I think I bought that purple journal because I felt compelled to write down her story. It’s the best one I’ve ever heard. Ever lived. And I want to ensure that I never forget the details.
But even now, the words won’t come. Not the way I want them to.
The grief is profound. Her funeral was Saturday. As I staggered with bloodshot eyes through Heathrow Airport early yesterday morning on my way back to America, I felt like the ocean of pain in my heart just had to be bursting through my skin and punching everyone near me in the face. I almost felt like I should start apologizing to strangers.
How do you even explain what this feels like?

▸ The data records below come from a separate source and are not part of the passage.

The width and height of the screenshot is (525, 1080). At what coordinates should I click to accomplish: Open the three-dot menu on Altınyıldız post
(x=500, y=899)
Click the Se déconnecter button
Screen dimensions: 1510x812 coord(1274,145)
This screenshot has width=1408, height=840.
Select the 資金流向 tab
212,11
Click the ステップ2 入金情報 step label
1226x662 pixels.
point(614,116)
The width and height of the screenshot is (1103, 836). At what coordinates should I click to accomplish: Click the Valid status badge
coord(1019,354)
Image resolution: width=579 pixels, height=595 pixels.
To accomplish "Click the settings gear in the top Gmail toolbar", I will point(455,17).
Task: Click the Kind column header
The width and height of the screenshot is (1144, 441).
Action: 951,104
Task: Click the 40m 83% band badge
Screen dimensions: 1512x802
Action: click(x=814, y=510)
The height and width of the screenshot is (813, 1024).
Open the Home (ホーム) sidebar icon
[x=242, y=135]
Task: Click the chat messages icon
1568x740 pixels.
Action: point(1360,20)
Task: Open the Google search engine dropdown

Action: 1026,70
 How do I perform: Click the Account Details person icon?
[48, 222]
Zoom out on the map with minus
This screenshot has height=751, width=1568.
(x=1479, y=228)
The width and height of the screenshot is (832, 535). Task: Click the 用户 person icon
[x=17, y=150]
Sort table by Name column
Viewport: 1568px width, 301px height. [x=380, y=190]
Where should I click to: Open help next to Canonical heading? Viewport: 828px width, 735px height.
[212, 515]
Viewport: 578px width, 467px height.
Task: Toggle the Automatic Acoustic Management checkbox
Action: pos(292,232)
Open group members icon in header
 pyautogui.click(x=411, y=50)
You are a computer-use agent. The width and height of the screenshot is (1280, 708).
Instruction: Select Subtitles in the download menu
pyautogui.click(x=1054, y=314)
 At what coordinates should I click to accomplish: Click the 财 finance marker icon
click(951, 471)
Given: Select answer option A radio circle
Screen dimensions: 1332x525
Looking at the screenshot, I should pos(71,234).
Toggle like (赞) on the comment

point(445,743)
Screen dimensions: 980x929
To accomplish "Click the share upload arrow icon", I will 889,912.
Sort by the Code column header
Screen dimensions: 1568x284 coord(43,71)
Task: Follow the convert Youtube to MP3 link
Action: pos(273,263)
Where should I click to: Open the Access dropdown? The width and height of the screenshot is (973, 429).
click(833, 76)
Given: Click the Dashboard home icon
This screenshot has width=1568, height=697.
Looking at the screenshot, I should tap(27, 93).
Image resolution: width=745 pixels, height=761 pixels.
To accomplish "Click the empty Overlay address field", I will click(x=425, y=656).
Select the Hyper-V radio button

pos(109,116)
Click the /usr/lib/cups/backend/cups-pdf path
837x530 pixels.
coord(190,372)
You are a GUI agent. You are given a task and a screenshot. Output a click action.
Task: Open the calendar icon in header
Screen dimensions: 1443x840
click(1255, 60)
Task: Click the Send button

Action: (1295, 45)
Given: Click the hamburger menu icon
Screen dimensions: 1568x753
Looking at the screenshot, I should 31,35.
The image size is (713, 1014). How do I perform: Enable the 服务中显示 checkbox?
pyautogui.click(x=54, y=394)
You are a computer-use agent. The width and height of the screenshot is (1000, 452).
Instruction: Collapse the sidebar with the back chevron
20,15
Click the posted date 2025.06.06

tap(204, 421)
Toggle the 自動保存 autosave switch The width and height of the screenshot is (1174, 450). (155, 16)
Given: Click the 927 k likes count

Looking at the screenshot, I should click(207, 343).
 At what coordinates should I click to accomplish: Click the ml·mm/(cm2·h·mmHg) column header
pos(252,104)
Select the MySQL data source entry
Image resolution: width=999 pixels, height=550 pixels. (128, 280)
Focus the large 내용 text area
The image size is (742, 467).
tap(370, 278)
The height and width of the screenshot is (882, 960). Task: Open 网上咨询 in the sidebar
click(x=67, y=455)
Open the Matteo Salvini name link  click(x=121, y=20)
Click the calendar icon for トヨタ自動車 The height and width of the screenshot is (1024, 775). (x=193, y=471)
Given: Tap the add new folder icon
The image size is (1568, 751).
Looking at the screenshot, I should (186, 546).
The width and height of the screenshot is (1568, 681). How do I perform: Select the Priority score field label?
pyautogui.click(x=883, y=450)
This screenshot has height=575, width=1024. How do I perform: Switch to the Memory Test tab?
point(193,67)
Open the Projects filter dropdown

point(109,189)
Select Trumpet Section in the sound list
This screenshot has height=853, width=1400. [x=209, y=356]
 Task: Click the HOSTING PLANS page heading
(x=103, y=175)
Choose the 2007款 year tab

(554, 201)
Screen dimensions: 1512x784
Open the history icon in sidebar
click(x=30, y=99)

But even bigger than that is the question of how do you adequately pen the story of a God who poured out love in an extravagant way on a beautiful, blond, British 20-something girl, turned her world upside down, told her He was taking her home and then followed through?
The awe is even more profound than the grief.
Clare was the picture of health and a sight for sore eyes the day we met for tea in August 2011.
I’d been on a long work trip in another country. I’d missed her. I’d missed scones, too. I was slathering one with jam and cream and she was telling me some ridiculous story as usual, and then suddenly she whipped out the big guns.
“Grace, I have to tell you something. This is going to sound weird. I don’t even really know how to say it or what to do about it. But I’ve had some visions, and I think I’m going to die really young.”
“But I’ve met with Alex and talked about it, and I’ve written down what I’d like for my funeral to be like, and I figure that’s all I can do.”
And that was that.
Forever proactive, she already had a plan and had talked to the vicar. She wasn’t sick. She wasn’t depressed. She wasn’t planning a high-risk trip to Somalia.
She just knew what she had seen.
My scone had stopped in midair. What do you say to that? Laugh it off as ridiculous … and hope it is? Make a career out of keeping her out of the path of buses?
I followed her lead. She had dealt with it, trusted God with it and put it out of mind.
So I did, too.
When Clare and I met in January 2011, I probably would’ve said we were unlikely friends.
That was before I knew that Clare had a penchant for adventure and all things ridiculous even more than I do … or that she loved people with no respect to age, status, disability, color or anything else.
But it didn’t take long to figure both of those things out.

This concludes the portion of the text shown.